Since the US-led invasion of Iraq in 2003, US intelligence collection and analysis has come under increased scrutiny for its perceived inaccuracies. Paul Pillar, a former US intelligence officer, reminded the audience that many of the pessimistic assessments made by the intelligence community regarding Iraq have now become a reality. Pillar expressed hope for the establishment of lasting democracy in Iraq, but cautioned that it would not have far-reaching effects in other countries in the region.
Paul Pillar began by highlighting pre-Iraq War intelligence assessments about the challenges that the US and future Iraqi government would face after the fall of Saddam Husayn. Pillar emphasized that, in making those assessments in early 2003, CIA analysts did not try to predict future events that hinged largely on future US policies. Rather, intelligence officers focused on the analysis of the history, geography, culture, and demographics of Iraq in order to determine what challenges the US and its allies would likely face after the invasion. Chief among these was the building of a stable, representative government in a country with a long history of authoritarianism. However, many analysts felt that, even with proper planning and near perfect execution, Operation Iraqi Freedom was a “fool’s errand” that had little chance of achieving its goals.
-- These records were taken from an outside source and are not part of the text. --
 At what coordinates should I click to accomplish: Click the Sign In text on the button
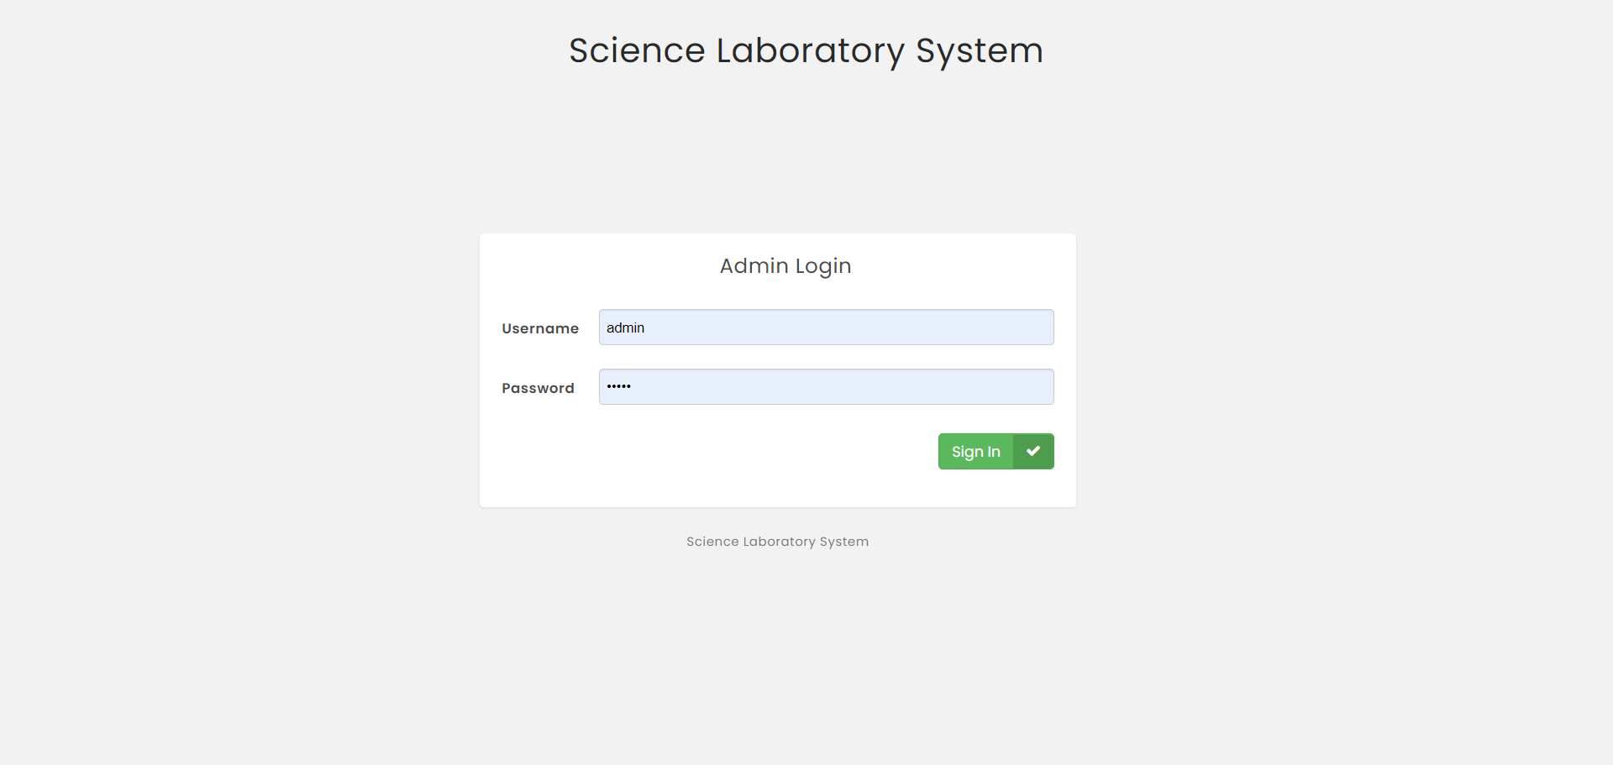click(x=975, y=451)
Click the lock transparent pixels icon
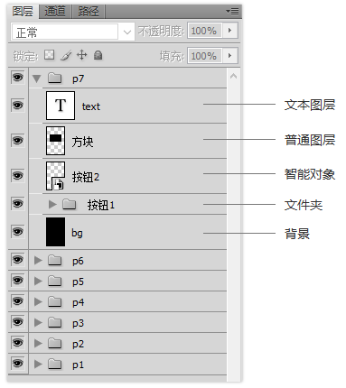The height and width of the screenshot is (388, 346). pyautogui.click(x=50, y=55)

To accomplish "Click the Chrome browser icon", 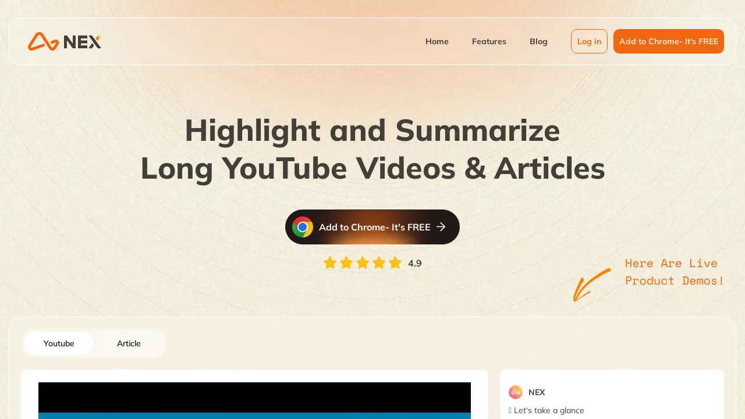I will [x=303, y=227].
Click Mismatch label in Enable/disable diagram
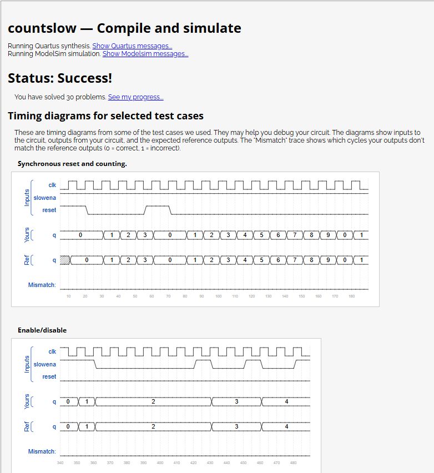Screen dimensions: 434x473 [x=42, y=451]
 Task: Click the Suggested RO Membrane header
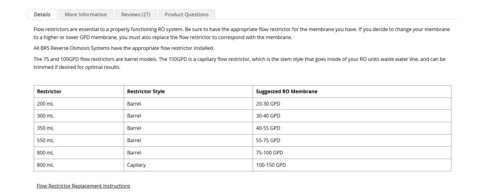[287, 91]
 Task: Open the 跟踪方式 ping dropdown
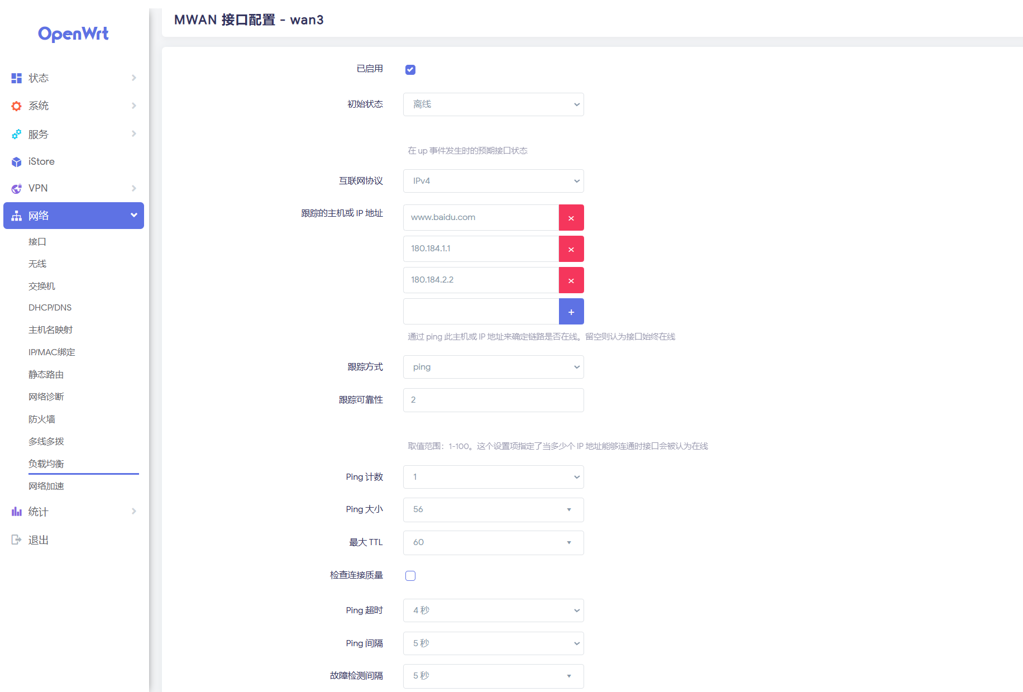point(493,367)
Pillar said he believed that Iraqi democracy could be achieved, and pointed out that it took about 800 years for the Anglo-American world to develop its democratic political systems. Iraq today, he said, “in some ways is closer to the Magna Carta than it is to the here and now.” Yet, intelligence analysts believed there were three reasons for optimism: First, Husayn had “given authoritarianism a bad name” and his egregious excesses made the development of an alternative government attractive; second, an estimated four million well-educated, skilled Iraqi exiles have returned to Iraq eager to help rebuild their country; and third, political Islam is a relatively weak force in Iraqi culture. These positives, however, did not distract the analysts from making an overriding, two-part assessment: first, that whoever was in charge in post-Saddam Iraq would be left to manage a society deeply divided by sectarian and ethnic strife between Sunnis (whose privileged position had been lost), Shiites (who would likely be eager to right the wrongs done to them under Saddam) and Kurds (whose desire for autonomy or independence coincided with control over large amounts of Iraq's oil wealth), and second, that the potential for violence could only be controlled by the presence of an occupying force.
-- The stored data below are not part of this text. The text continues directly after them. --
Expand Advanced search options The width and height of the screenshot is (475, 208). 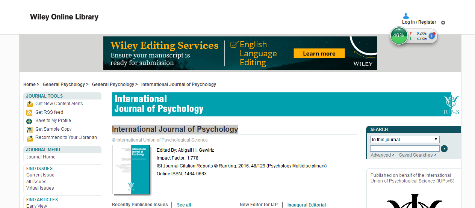tap(382, 155)
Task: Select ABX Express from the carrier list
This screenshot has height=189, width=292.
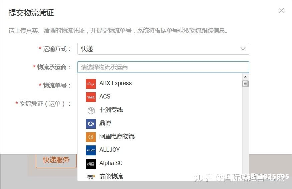Action: coord(116,84)
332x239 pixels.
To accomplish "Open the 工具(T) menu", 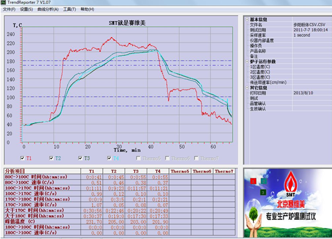I will click(69, 9).
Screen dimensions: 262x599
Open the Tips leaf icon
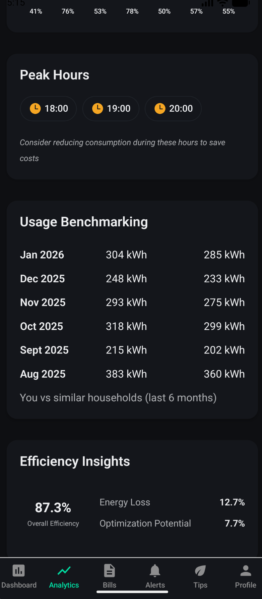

What the intelligence team found was that the only way to avoid such violence and maintain a positive attitude among the populace towards the occupying forces was to put Iraq on a quick road to recovery with Marshall Plan-scale investment financed by oil wealth, and to provide basic services to the people. This did not happen, largely because of post-war insurgent violence that destroyed large amounts of infrastructure, which led to the current failing security situation.
Analysts never seriously hoped that Iraq would serve as a linchpin for a democratic transformation of the Middle East, although Pillar did stress that the eventual emergence of a stable, functional, Shia-dominated state could serve as counterpoint to the vilayat-e-faqih (State of the Jurist) regime in Iran. What intelligence officers did find likely was that the war would boost the popularity of extremist groups and produce a magnet effect whereby Iraq would attract the attention of extremists throughout the region, which has come to fruition in personalities like Abu Musab al-Zarqawi.
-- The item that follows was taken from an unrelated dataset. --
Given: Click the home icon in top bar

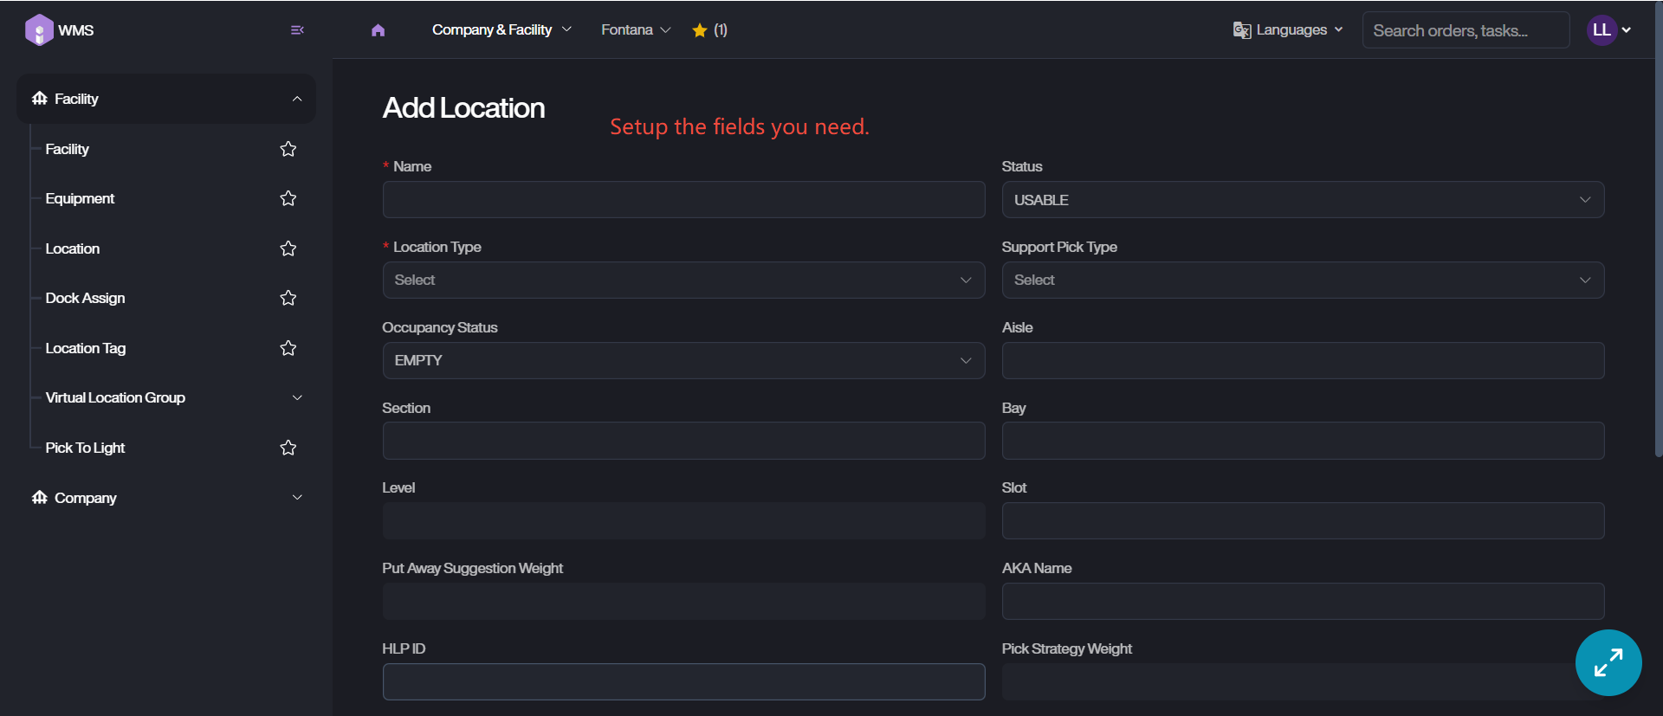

As far as the weapons of mass destruction (WMD) that dominated pre-war debate, Pillar said that all assessments done by analysts showed that a post-Saddam Iraq was still likely to pursue a WMD program based on threats from Iran, Israel, and others. Pillar also said that pre-war assessments did not indicate that the Iraq War would be a deterrent to WMD production in other countries in the region, but that the example of the invasion of Iraq under such pretexts would only increase the speed with which such programs were developed.
In his final comments, Pillar stressed that the future of Iraq is in the hands of the Iraqi statesmen who are working to suppress sectarian tensions and craft Iraq's first truly representative government, as well as the US and its citizens whose domestic policies will ultimately effect Iraq in numerous ways.
Dr. Paul Pillar presented this policy brief at MEI's Boardman Room on March 9, 2006.
Dr. Paul Pillar is a Visiting Professor in the Security Studies program at Georgetown University. Dr. Pillar was a member of the US intelligence community for 28 years, most recently as the National Intelligence Officer for the Near East and South Asia at the Central Intelligence Agency. He is the author of Negotiating Peace and Terrorism and US Foreign Policy.
Caldwell Bailey prepared this summary and is an intern with the publications department of the Middle East Institute. He is a recent graduate of Brown University with a degree in International Relations focusing on Global Security.